Exercise goal: Your output should be the line with "Screen dimensions: 1024x621" followed by every remaining line of the entries, reproduced exactly.

Material to process:
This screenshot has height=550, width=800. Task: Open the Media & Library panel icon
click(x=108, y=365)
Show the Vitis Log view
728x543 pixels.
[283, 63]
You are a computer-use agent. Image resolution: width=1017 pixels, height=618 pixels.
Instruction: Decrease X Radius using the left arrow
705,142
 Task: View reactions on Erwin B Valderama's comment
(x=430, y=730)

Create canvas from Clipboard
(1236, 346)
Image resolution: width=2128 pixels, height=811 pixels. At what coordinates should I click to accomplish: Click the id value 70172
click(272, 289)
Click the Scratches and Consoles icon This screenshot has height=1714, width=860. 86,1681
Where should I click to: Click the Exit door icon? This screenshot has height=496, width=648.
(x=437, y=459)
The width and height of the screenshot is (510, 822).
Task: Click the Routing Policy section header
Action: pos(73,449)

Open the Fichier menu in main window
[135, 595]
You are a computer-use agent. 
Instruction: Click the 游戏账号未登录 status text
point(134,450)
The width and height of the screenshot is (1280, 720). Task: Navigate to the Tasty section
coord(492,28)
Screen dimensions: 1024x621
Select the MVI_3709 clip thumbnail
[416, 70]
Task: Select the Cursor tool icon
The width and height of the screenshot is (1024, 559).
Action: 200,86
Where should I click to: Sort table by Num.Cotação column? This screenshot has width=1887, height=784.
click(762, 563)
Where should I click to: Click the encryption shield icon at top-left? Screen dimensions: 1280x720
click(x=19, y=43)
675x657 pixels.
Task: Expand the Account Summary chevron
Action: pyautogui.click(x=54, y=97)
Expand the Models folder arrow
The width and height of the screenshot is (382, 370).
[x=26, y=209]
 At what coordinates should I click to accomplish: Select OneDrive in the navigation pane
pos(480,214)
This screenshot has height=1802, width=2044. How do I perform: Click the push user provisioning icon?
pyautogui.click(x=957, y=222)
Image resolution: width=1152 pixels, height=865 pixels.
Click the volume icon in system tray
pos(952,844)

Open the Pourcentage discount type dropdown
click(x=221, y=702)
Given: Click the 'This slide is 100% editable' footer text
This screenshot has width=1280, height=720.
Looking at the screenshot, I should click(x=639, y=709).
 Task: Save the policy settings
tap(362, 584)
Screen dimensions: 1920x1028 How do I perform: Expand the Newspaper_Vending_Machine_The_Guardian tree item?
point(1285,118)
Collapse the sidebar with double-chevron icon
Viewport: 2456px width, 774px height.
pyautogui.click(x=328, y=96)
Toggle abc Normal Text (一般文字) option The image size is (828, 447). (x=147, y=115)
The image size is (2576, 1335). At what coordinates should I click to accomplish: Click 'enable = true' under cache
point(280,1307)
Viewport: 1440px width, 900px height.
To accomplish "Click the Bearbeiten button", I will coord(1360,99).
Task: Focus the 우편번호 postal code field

Task result:
Screen dimensions: 1024x621
Select the MVI_3709 clip thumbnail
[416, 70]
Task: Select the Cursor tool icon
The width and height of the screenshot is (1024, 559).
Action: 200,86
Where should I click to: Sort table by Num.Cotação column? This screenshot has width=1887, height=784.
click(762, 563)
Where should I click to: Click the encryption shield icon at top-left? Screen dimensions: 1280x720
click(x=19, y=43)
675x657 pixels.
Task: Expand the Account Summary chevron
Action: pyautogui.click(x=54, y=97)
Expand the Models folder arrow
The width and height of the screenshot is (382, 370).
[x=26, y=209]
 At what coordinates should I click to accomplish: Select OneDrive in the navigation pane
pos(480,214)
This screenshot has height=1802, width=2044. How do I perform: Click the push user provisioning icon?
pyautogui.click(x=957, y=222)
Image resolution: width=1152 pixels, height=865 pixels.
Click the volume icon in system tray
pos(952,844)

Open the Pourcentage discount type dropdown
click(x=221, y=702)
Given: Click the 'This slide is 100% editable' footer text
This screenshot has width=1280, height=720.
Looking at the screenshot, I should click(x=639, y=709).
 Task: Save the policy settings
tap(362, 584)
Screen dimensions: 1920x1028 How do I perform: Expand the Newspaper_Vending_Machine_The_Guardian tree item?
point(1285,118)
Collapse the sidebar with double-chevron icon
Viewport: 2456px width, 774px height.
pyautogui.click(x=328, y=96)
Toggle abc Normal Text (一般文字) option The image size is (828, 447). (x=147, y=115)
The image size is (2576, 1335). At what coordinates should I click to accomplish: Click 'enable = true' under cache
point(280,1307)
Viewport: 1440px width, 900px height.
To accomplish "Click the Bearbeiten button", I will coord(1360,99).
Task: Focus the 우편번호 postal code field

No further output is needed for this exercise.